Reproduce the entries verbatim; no pictures.

[GIVEN RECORDS]

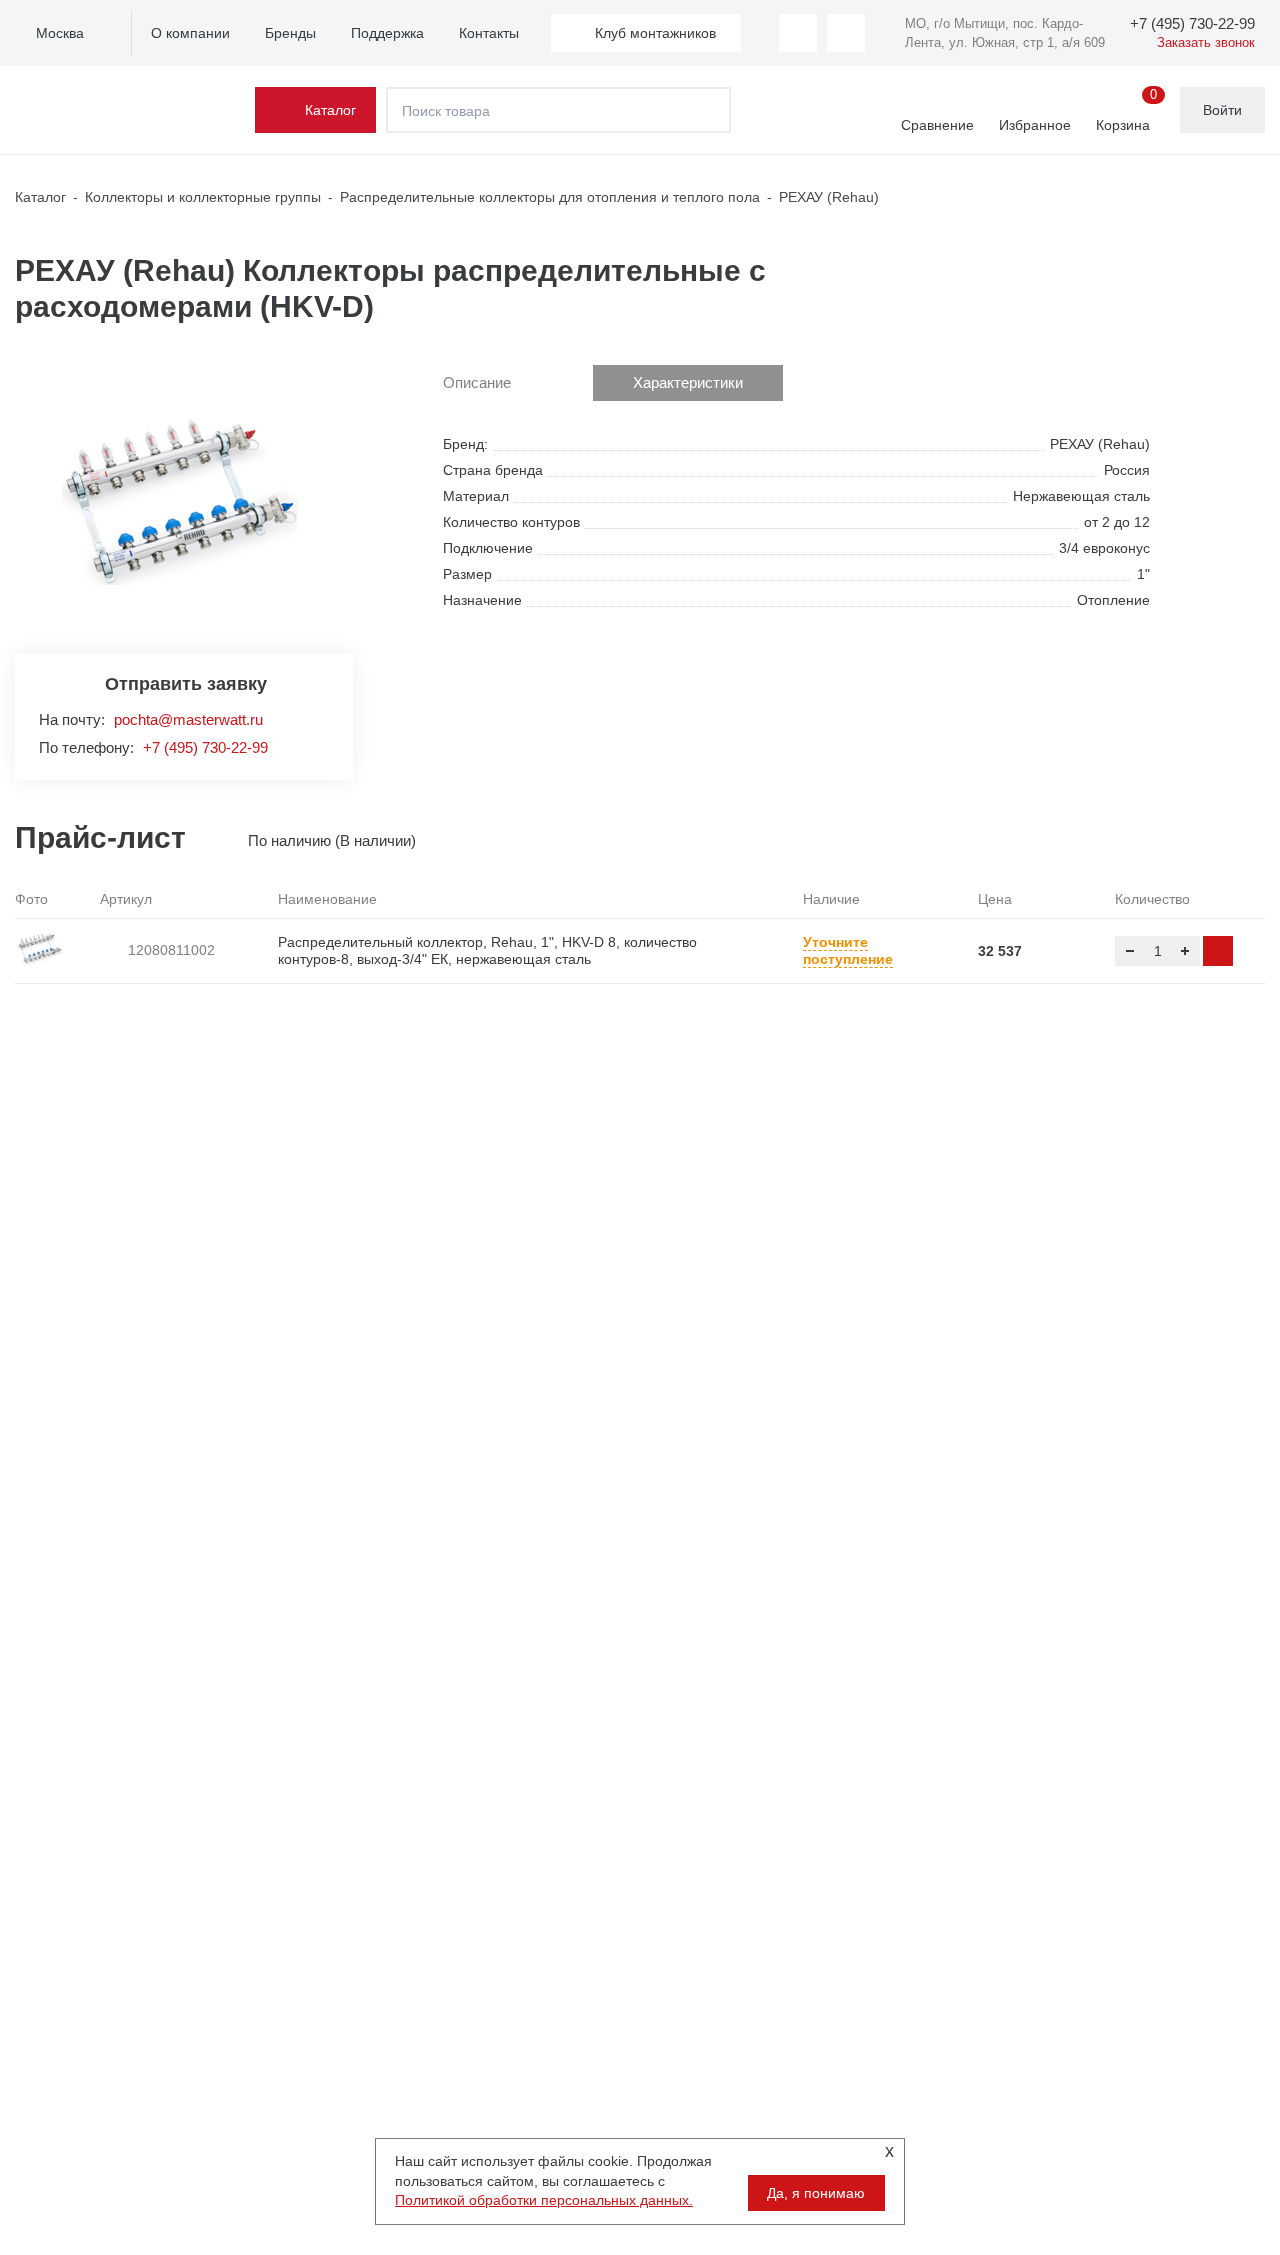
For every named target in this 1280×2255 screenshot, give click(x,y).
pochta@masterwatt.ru (188, 719)
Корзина (1126, 111)
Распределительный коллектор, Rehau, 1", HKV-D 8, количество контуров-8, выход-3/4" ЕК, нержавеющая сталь (487, 950)
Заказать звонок (1206, 42)
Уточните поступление (848, 950)
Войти (1222, 110)
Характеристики (688, 382)
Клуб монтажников (655, 33)
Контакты (489, 33)
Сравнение (937, 125)
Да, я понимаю (816, 2193)
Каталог (330, 110)
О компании (190, 33)
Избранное (1035, 125)
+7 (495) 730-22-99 (205, 747)
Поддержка (387, 33)
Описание (477, 382)
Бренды (290, 33)
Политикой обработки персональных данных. (544, 2200)
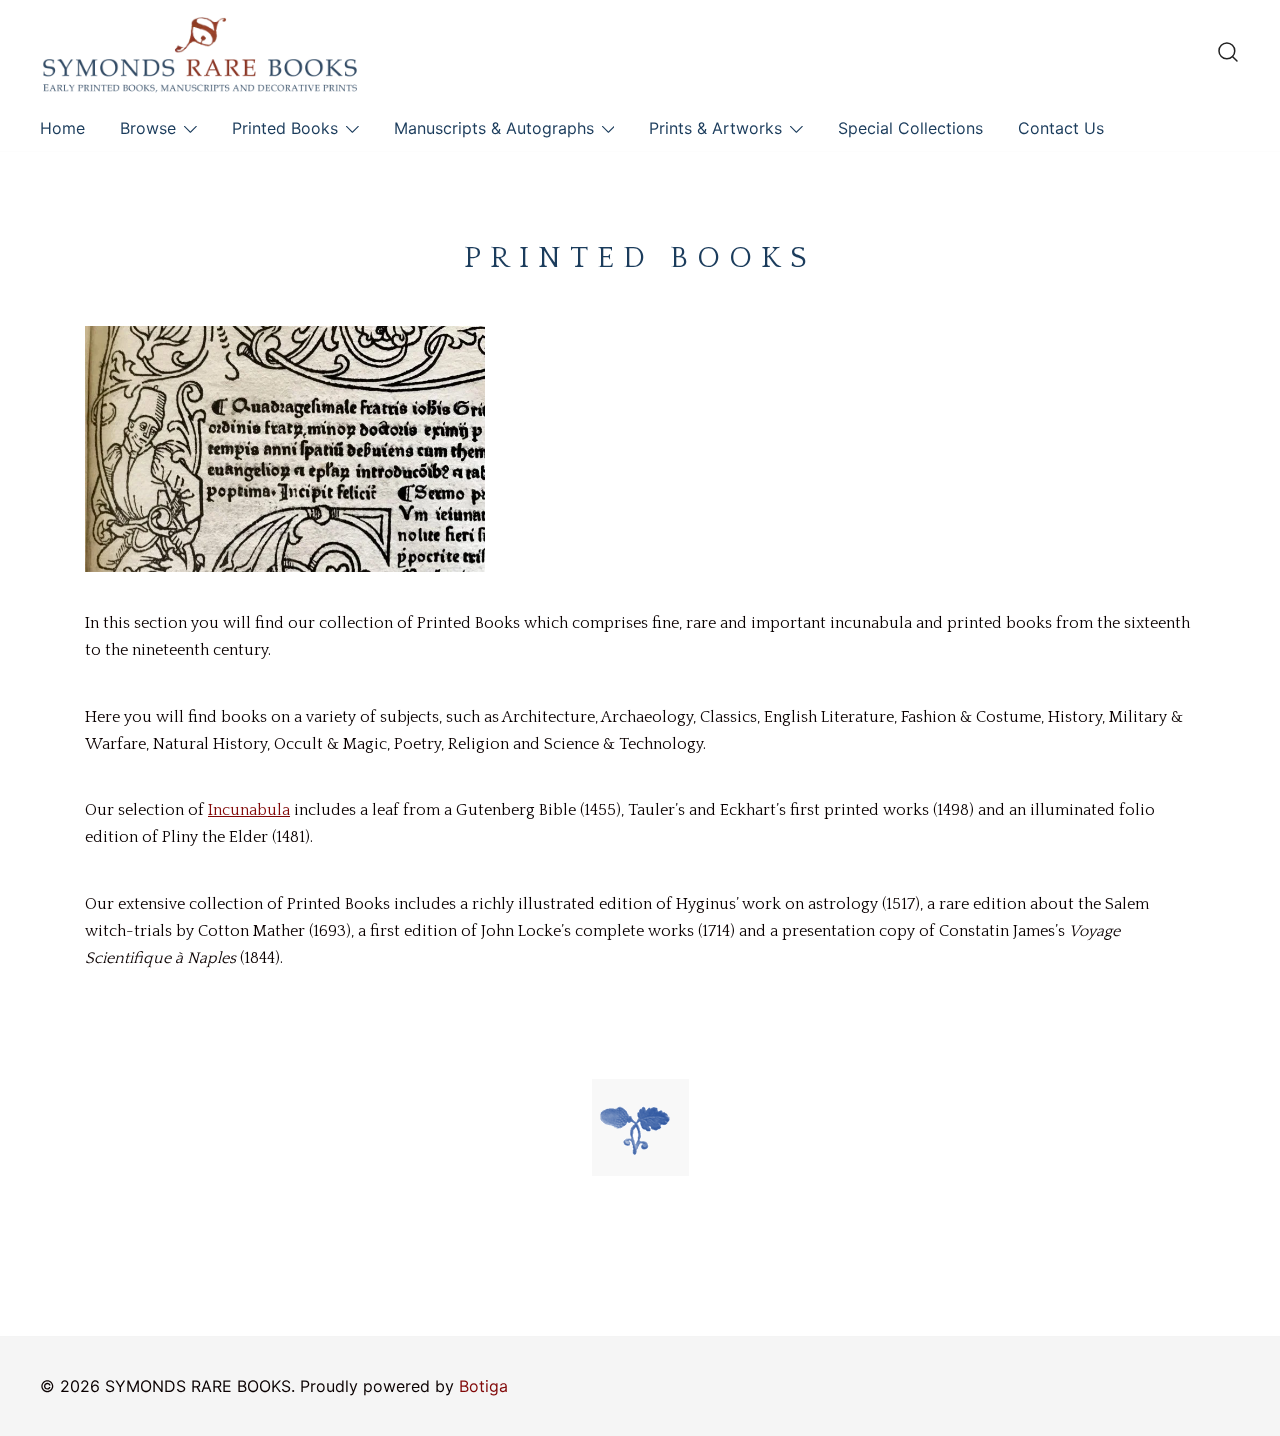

[/GIVEN RECORDS]

● ANSWER SPACE
For every named target in this 1280×2255 screenshot, give click(x,y).
pochta@masterwatt.ru (188, 719)
Корзина (1126, 111)
Распределительный коллектор, Rehau, 1", HKV-D 8, количество контуров-8, выход-3/4" ЕК, нержавеющая сталь (487, 950)
Заказать звонок (1206, 42)
Уточните поступление (848, 950)
Войти (1222, 110)
Характеристики (688, 382)
Клуб монтажников (655, 33)
Контакты (489, 33)
Сравнение (937, 125)
Да, я понимаю (816, 2193)
Каталог (330, 110)
О компании (190, 33)
Избранное (1035, 125)
+7 (495) 730-22-99 (205, 747)
Поддержка (387, 33)
Описание (477, 382)
Бренды (290, 33)
Политикой обработки персональных данных. (544, 2200)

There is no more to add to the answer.